Verified beef production lets consumers know the answers and can drive government regulation and policy.
“Verified beef production provides an answer to those questions; it’s transparent and is something you can point to, to say to consumers, government and regulators that we are already doing the right thing. We’re raising beef sustainably and meeting guidelines set by the Canadian Round Table for Sustainable Beef.”
The producer/industry nationwide program involves “mostly what you are probably already doing.”
The biggest change is keeping track of the operation with records, he said.
The program “is a way for you to point and say we’ve been audited by a third party and I can guarantee you that the beef that comes from our operation is certified sustainable.”
Not enough certified sustainable beef is produced in Canada to meet the demand by McDonald's, Loblaw's, and Cara Foods, so Cargill is in the second year of a three-year pilot program offering credits to producers.
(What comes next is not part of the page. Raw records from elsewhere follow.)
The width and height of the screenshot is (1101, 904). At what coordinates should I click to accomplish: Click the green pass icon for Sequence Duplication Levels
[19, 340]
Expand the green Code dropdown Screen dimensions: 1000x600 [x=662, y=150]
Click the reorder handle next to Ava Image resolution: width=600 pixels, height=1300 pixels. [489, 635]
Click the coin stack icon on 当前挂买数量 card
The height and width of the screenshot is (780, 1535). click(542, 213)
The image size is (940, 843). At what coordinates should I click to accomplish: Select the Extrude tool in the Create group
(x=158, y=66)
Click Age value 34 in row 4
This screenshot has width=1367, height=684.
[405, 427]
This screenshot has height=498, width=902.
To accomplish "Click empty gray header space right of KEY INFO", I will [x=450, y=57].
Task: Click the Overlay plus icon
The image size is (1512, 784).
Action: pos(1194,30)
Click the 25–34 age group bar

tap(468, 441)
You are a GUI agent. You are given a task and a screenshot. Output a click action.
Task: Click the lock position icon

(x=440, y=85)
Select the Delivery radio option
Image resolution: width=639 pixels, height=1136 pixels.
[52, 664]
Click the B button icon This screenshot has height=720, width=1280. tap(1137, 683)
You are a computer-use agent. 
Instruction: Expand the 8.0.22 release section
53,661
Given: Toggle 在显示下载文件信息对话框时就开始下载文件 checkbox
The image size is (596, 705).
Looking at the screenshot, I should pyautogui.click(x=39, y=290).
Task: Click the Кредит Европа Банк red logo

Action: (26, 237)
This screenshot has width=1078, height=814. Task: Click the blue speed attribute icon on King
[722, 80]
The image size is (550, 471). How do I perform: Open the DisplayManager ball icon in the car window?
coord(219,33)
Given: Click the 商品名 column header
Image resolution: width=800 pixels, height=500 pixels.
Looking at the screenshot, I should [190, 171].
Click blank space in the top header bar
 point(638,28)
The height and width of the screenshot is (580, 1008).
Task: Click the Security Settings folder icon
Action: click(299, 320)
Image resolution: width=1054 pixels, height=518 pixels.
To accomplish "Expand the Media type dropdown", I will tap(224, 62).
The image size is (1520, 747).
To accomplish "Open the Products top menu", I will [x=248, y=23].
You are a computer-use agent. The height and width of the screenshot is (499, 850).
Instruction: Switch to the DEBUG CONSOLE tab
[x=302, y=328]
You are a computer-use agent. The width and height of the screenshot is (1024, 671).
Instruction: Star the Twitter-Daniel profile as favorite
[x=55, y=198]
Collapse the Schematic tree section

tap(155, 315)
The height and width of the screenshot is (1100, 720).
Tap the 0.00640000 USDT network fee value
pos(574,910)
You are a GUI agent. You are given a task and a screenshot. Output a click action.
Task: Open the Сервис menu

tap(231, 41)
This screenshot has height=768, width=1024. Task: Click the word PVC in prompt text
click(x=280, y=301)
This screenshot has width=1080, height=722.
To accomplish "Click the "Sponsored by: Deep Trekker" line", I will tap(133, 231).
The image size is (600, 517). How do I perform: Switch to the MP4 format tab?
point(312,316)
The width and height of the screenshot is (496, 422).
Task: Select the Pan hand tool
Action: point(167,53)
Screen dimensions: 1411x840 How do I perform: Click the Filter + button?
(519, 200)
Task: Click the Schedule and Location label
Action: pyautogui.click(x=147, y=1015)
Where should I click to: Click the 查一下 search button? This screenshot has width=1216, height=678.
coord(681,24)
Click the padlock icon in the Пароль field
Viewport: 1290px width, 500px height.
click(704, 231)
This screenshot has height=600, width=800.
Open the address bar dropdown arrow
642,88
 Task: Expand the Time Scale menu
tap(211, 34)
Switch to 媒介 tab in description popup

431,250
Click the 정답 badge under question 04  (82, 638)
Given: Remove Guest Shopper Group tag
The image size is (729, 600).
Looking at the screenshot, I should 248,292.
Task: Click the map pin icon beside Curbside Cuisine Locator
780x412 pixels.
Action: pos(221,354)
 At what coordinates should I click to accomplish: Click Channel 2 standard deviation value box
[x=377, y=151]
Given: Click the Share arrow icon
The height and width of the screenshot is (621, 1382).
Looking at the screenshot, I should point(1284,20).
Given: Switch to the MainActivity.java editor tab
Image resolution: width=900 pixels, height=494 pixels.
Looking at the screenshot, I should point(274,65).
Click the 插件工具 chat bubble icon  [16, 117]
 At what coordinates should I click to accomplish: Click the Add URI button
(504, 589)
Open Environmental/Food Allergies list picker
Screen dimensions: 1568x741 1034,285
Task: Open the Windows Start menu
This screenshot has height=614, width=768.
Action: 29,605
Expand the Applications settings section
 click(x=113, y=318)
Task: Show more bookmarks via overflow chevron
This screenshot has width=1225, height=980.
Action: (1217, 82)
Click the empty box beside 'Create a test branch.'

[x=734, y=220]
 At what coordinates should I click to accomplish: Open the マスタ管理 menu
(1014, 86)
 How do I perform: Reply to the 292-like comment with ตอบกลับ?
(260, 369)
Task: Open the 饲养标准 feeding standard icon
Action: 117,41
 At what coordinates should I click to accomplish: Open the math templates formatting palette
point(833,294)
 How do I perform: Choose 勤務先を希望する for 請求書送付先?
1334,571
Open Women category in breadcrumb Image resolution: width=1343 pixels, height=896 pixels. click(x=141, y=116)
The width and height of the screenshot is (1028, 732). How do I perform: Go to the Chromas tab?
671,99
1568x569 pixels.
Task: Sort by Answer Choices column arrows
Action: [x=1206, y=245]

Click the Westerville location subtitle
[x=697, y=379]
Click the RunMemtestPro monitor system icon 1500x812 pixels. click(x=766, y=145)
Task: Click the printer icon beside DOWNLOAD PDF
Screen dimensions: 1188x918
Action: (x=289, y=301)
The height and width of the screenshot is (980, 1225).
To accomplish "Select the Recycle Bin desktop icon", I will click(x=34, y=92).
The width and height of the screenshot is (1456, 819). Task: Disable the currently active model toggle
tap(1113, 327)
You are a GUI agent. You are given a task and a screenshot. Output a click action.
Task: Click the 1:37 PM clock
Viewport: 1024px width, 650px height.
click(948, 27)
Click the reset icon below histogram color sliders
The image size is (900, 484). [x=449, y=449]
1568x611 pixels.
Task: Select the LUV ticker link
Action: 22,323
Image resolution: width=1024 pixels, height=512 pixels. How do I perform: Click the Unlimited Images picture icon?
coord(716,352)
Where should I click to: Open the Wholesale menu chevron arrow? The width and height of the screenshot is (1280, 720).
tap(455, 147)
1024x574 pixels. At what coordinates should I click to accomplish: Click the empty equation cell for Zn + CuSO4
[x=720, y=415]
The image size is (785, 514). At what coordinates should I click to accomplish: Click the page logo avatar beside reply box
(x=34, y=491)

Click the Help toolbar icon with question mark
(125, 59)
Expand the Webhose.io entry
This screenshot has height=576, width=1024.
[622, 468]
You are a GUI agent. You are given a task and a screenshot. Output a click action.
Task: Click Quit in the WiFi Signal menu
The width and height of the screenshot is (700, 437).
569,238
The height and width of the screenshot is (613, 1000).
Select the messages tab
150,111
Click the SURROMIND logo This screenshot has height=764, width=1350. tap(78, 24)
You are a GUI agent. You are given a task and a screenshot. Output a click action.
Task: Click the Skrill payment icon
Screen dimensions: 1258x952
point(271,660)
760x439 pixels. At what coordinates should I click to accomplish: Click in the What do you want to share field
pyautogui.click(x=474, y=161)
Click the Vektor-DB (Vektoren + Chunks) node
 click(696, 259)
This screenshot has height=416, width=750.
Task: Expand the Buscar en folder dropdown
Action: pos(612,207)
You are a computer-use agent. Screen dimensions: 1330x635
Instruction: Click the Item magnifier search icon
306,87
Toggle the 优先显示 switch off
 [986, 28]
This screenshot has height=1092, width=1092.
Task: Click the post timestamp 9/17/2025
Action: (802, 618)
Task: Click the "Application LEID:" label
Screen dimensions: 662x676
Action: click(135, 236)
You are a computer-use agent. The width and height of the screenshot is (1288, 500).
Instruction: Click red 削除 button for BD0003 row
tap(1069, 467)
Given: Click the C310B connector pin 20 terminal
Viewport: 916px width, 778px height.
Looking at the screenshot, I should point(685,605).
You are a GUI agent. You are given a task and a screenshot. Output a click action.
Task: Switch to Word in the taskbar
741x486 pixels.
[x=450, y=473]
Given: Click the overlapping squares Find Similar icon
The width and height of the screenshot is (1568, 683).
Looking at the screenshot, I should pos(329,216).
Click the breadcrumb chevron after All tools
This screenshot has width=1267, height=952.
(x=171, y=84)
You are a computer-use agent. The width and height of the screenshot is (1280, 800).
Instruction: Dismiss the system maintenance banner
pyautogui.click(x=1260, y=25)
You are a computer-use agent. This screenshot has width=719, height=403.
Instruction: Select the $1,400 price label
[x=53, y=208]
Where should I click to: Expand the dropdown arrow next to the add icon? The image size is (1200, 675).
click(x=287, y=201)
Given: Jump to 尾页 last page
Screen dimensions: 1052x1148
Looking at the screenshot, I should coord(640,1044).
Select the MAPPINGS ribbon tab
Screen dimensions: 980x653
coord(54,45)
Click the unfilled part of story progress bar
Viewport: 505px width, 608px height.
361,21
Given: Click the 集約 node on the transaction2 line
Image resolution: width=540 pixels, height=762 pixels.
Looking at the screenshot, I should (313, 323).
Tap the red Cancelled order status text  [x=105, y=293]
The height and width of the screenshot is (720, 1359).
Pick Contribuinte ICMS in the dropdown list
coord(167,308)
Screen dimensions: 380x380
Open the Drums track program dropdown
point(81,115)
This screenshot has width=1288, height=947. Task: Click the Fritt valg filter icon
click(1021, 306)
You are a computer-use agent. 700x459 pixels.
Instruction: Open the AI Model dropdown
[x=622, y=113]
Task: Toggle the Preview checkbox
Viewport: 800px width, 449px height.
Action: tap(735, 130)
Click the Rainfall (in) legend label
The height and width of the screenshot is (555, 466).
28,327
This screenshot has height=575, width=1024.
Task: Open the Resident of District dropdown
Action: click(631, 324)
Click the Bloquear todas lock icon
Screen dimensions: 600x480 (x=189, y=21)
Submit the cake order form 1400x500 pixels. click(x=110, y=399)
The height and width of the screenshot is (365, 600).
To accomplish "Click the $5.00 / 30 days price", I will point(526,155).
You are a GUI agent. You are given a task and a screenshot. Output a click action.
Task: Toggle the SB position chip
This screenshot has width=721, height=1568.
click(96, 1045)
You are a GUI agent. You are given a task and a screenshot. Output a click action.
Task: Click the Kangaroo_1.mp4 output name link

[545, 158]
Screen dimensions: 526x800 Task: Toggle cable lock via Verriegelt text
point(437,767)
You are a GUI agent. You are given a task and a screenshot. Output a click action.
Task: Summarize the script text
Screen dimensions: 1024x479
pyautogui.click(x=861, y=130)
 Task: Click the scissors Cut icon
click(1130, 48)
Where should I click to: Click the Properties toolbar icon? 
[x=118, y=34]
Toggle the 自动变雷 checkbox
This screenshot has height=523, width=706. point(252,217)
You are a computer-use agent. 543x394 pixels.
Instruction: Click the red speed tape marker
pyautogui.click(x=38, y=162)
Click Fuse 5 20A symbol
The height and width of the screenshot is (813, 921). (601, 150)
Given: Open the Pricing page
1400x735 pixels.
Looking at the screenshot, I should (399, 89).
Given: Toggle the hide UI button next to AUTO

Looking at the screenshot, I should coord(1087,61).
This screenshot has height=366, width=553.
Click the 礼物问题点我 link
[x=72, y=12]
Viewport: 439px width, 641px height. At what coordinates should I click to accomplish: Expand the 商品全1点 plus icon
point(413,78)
Last year, cheques to participating producers averaged $17.58 per head, with a range from $10 to $20.
Only 140 of 7,300 beef producers in Saskatchewan have paid $50, taken the online course and paid $325 net for the audit.
“We’ve already got a wonderful brand for Canadian beef and I think this just adds clout to it.”
For an animal to qualify, it must be raised on a verified beef farm, be fed by a verified beef feeder and processed by a verified beef packer.
Most Saskatchewan feedlots are in the program. Cargill at High River, Alberta is the only certified packer.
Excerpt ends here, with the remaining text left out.